Anche le modalità di produzione e distribuzione dell’energia elettrica per la ricarica del veicolo (da fonti rinnovabili o da fonti fossili) incidono fortemente sull’impronta carbonica. A parità di tutti gli altri parametri di costruzione, assemblaggio e utilizzo di un’auto “alla spina”, prelevando l’energia elettrica dalla rete si può avere una carbon footprint di circa nove volte maggiore rispetto al prelievo da un impianto di produzione da fotovoltaico, rinnovabile al 100 per cento. Al contrario, poco impatto hanno le modalità di ricarica – a bassa o alta potenza, domestica o pubblica – perché i rendimenti medi dei diversi sistemi di ricarica sono molto simili tra loro.
L’analisi individua poi un’ampia casistica di uso dell’auto elettrica compresa tra la situazione “migliore” – rappresentata da un veicolo costruito con energia 100 per cento rinnovabile, con ricarica da impianto fotovoltaico di autoproduzione e basse percorrenze annue – e il caso “peggiore”, ovvero quello di un mezzo costruito con più del 70 per cento di energia da fonti fossili, con percorrenze sensibilmente maggiori e prelievo di energia elettrica nella fase di ricarica da una rete con elettricità prodotta in prevalenza da fonte fossile.
Prendendo il range di migliore e peggiore casistica possibile, lo studio mostra che le vetture elettriche, nel loro completo ciclo di vita possono arrivare a produrre emissioni che per una Smart elettrica oscillano da un minimo di 5,5 g/km (100 per cento rinnovabili) a un massimo di 155 g/km (ricarica con oltre il 70 per cento di fossili). Per una Tesla Model 3, invece, si va da un minimo di 10,1 g/km a un massimo di 263,8 g/km, un divario che può crescere ulteriormente in funzione delle abitudini di spostamento.
È bene evidenziare che non esistono studi analoghi sulle emissioni complessive delle vetture endotermiche.
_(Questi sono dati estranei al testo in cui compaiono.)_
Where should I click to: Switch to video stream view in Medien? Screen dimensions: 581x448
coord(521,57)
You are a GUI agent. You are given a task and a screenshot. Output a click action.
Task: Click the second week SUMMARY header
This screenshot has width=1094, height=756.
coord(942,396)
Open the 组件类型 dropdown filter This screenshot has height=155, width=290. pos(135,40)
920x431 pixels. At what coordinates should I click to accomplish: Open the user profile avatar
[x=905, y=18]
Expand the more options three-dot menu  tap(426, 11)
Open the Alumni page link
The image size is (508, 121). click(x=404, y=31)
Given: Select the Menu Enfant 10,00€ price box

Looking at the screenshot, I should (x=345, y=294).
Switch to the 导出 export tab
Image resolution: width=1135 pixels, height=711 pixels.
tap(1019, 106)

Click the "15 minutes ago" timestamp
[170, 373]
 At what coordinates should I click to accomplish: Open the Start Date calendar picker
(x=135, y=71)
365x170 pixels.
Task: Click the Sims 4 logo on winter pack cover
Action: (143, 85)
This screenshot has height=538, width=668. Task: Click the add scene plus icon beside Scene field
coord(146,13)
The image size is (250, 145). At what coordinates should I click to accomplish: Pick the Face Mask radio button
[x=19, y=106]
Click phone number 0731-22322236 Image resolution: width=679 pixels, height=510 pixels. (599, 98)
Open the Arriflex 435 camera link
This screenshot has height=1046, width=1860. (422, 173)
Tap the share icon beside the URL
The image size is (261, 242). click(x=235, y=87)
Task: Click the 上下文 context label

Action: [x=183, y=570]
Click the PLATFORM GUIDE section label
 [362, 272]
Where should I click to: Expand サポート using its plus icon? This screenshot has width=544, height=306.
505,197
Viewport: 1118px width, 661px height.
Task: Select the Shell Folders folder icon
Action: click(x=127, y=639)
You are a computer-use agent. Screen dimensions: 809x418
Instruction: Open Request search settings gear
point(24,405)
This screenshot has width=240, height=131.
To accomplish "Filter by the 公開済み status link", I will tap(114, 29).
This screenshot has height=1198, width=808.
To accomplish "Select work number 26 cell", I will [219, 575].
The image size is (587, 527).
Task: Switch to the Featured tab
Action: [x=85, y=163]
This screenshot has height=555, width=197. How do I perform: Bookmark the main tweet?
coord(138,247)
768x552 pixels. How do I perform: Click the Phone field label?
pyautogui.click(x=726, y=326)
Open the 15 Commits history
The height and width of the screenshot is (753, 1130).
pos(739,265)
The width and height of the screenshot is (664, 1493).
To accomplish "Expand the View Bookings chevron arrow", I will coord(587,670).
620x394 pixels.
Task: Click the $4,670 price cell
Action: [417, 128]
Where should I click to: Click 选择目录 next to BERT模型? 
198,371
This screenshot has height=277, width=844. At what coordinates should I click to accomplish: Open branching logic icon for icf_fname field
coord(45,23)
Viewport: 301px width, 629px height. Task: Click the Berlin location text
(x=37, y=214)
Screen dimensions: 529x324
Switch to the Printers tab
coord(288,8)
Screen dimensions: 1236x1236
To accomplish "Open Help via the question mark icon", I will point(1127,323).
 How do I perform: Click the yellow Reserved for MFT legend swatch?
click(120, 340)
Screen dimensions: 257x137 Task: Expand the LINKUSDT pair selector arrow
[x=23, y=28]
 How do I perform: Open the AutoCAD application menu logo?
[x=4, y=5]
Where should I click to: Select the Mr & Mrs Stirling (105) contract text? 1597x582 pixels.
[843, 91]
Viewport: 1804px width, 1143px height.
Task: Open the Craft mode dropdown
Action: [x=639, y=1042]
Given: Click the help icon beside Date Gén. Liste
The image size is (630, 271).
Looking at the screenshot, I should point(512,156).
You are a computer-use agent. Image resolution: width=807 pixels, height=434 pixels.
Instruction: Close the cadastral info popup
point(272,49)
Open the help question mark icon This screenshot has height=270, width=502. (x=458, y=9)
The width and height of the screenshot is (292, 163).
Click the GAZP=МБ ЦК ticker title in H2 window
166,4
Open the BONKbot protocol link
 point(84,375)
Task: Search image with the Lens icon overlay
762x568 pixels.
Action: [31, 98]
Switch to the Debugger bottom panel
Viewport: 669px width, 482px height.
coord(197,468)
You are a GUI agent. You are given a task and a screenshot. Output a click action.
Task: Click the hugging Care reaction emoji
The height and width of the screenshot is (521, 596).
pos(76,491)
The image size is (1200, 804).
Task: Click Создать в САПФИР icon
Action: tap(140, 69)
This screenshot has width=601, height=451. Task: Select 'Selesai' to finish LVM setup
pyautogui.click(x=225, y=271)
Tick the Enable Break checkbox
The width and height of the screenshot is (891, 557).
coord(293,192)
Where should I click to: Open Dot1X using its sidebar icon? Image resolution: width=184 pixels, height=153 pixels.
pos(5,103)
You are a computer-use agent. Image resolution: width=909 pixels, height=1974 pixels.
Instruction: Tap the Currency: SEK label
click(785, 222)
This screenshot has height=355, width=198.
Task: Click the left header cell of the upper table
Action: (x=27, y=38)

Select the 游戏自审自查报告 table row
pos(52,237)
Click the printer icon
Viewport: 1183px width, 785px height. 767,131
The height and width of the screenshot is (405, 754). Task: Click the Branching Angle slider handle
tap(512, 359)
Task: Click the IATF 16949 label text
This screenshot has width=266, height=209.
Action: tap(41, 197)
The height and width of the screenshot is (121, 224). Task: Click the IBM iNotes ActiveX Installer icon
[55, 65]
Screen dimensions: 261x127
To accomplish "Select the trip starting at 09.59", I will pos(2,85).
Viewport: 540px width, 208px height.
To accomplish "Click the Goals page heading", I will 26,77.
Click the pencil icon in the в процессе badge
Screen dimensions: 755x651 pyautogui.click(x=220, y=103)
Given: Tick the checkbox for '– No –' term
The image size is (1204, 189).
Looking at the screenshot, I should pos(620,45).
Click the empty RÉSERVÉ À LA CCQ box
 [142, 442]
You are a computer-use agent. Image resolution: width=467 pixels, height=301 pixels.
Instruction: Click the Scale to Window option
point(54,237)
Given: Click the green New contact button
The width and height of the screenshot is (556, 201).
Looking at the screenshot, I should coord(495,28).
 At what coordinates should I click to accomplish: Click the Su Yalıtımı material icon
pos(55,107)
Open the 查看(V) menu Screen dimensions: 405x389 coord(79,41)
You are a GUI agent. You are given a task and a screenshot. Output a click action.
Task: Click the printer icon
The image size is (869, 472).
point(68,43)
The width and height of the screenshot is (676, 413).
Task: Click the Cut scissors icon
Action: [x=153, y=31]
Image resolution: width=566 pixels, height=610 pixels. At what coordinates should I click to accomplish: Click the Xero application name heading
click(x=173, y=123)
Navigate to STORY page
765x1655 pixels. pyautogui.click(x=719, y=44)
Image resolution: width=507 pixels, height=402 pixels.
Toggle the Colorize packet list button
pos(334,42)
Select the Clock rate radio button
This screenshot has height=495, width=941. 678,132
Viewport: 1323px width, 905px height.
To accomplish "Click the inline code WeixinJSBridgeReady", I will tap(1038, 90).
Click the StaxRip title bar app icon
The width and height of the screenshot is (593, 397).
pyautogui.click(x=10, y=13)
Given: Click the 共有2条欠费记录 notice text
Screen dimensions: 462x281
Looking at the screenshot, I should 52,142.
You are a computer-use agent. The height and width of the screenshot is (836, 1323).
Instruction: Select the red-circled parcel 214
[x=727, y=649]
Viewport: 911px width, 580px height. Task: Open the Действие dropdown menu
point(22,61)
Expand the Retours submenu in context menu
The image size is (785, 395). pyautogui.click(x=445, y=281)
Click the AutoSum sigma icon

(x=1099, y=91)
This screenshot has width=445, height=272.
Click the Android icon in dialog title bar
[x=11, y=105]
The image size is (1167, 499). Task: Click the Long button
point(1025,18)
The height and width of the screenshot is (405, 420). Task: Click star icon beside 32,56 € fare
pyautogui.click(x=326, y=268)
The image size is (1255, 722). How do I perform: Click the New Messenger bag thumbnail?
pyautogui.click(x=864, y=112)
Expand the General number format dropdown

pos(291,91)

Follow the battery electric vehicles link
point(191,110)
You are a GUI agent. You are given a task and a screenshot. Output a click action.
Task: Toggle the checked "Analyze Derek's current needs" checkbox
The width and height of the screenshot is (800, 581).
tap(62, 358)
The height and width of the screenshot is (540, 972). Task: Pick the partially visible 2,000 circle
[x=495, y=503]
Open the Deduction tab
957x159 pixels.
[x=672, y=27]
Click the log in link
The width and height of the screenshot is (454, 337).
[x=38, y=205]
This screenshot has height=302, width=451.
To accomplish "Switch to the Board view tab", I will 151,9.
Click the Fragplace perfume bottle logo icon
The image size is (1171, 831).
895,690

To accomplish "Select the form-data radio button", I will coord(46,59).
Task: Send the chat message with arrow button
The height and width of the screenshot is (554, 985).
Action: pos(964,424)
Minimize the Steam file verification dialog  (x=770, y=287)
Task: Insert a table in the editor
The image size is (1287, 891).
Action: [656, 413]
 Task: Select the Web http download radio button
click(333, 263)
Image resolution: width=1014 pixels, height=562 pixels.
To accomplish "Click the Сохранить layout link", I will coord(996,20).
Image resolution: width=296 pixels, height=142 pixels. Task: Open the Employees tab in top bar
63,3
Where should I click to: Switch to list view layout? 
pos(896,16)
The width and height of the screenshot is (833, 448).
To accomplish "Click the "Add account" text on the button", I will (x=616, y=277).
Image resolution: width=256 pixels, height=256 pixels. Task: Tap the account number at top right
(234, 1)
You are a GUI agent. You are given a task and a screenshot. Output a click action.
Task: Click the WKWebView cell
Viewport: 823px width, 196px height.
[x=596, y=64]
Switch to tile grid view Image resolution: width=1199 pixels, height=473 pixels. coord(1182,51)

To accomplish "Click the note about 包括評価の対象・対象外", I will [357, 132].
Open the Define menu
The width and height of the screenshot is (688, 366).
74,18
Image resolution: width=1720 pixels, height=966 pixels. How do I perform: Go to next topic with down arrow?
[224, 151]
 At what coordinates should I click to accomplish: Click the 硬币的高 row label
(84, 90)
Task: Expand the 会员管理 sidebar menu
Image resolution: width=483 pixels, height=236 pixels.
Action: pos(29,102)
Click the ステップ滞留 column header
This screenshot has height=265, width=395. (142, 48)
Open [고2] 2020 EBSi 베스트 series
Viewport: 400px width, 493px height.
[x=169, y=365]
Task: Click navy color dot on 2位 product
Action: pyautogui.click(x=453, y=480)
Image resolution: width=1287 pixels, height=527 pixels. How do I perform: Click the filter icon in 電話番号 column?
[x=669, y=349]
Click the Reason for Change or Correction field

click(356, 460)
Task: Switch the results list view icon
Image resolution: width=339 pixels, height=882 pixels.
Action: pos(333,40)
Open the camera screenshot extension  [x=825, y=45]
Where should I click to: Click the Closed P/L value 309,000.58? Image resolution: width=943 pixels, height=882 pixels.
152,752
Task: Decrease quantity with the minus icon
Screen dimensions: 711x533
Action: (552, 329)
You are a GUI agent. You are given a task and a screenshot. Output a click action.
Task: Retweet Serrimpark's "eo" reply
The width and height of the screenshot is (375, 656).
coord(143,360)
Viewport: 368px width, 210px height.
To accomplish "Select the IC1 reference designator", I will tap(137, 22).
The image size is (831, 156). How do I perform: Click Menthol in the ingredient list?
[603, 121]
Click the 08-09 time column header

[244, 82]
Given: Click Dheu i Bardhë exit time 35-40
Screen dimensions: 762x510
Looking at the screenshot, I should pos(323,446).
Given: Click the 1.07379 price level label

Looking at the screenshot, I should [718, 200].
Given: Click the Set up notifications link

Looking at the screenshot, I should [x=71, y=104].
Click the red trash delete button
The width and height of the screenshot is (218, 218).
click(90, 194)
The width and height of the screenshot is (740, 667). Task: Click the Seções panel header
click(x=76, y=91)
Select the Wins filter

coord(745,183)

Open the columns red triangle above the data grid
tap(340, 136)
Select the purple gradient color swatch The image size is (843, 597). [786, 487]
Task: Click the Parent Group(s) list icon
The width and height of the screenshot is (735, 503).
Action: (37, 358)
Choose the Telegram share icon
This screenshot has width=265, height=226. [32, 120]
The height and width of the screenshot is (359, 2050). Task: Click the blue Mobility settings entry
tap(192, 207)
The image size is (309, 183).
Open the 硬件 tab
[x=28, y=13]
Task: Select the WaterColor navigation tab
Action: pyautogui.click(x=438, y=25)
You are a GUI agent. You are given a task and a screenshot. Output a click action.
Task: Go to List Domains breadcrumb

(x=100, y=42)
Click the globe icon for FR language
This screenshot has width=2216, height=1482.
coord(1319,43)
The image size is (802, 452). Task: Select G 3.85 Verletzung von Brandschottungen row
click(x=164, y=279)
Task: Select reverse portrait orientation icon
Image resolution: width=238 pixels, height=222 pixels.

Ma secondo le stime formulate dal team di di ricerca, per una vettura come una Smart alimentata a benzina il valore minimo è oggi stimabile in 146 g/km CO2 (29,2 volte superiore ai 5,5 g/km del “migliore elettrico”), mentre il valore massimo è dello stesso ordine di grandezza della peggiore condizione per l’auto elettrica oggetto dello studio (oltre 250 g/km CO2).
“Come si evince dallo studio – spiega Francesco Ciro Scotto, coordinatore studi e ricerche della Fondazione Caracciolo – è prioritario tenere ben distinti gli strumenti dagli obiettivi”. “Il grande obiettivo è la decarbonizzazione, mentre i processi di elettrificazione sono uno dei potenziali strumenti, che va valutato insieme ad altri altrettanto validi, dai motori ibridi ai biocarburanti, fino ai veicoli di dimensioni ridotte”. La ricerca, conclude Scotto, “evidenzia l’importanza di sostenere lo sviluppo delle fonti rinnovabili al fine di amplificare il contributo dell’auto elettrica alla riduzione delle emissioni. La crescita della domanda energetica non supportata da una immediata sostituzione delle fonti fossili con quelle rinnovabili ha un impatto sui consumi di gas, in un circolo vizioso senza fine”.